- Opening Delimiter -

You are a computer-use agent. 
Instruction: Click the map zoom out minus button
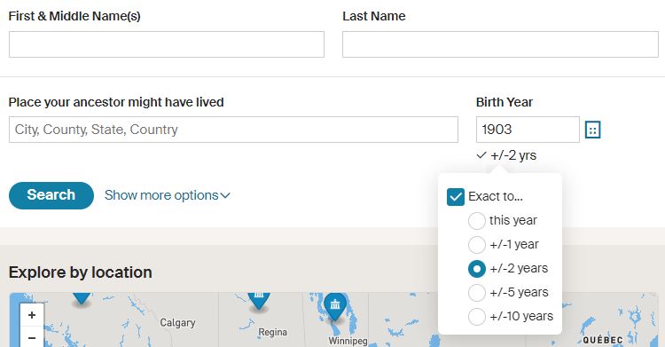[x=32, y=337]
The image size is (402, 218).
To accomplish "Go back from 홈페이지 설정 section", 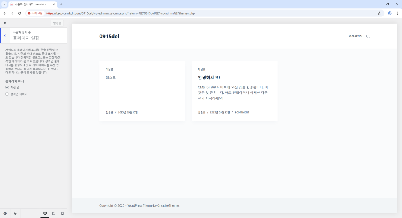I will (x=5, y=35).

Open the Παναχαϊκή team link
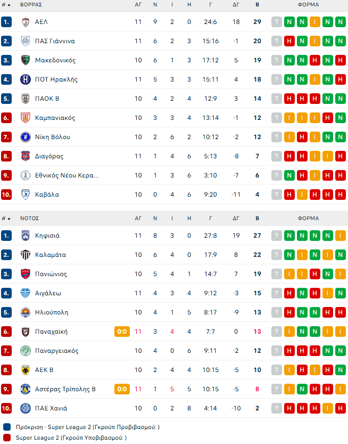click(51, 332)
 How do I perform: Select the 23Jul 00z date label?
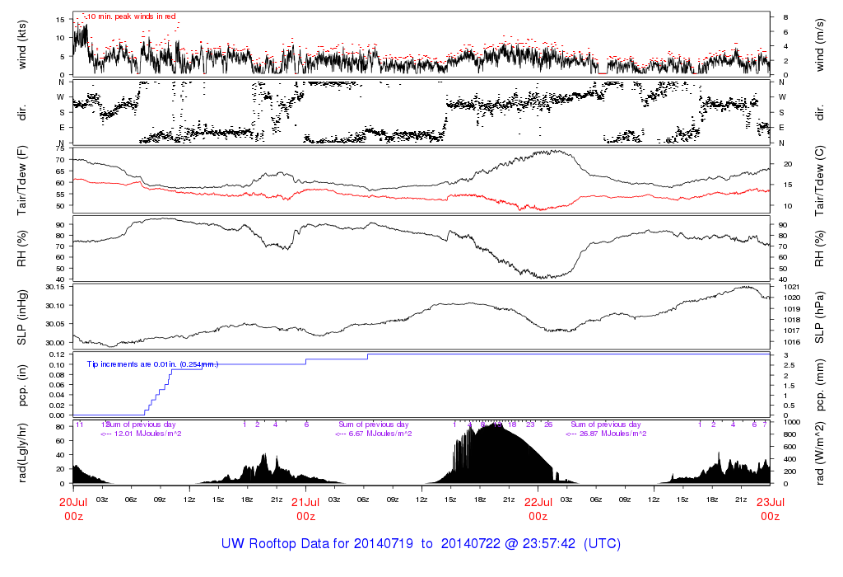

- Closing Delimiter -

What is needed: Copy exactly the lines from the line that has "Open the Παναχαϊκή team link" through the last line of the entries above, inclusive, and no others. Pictures do not go in the copy.

Solution below:
Open the Παναχαϊκή team link
click(51, 332)
 How do I perform: Select the 23Jul 00z date label?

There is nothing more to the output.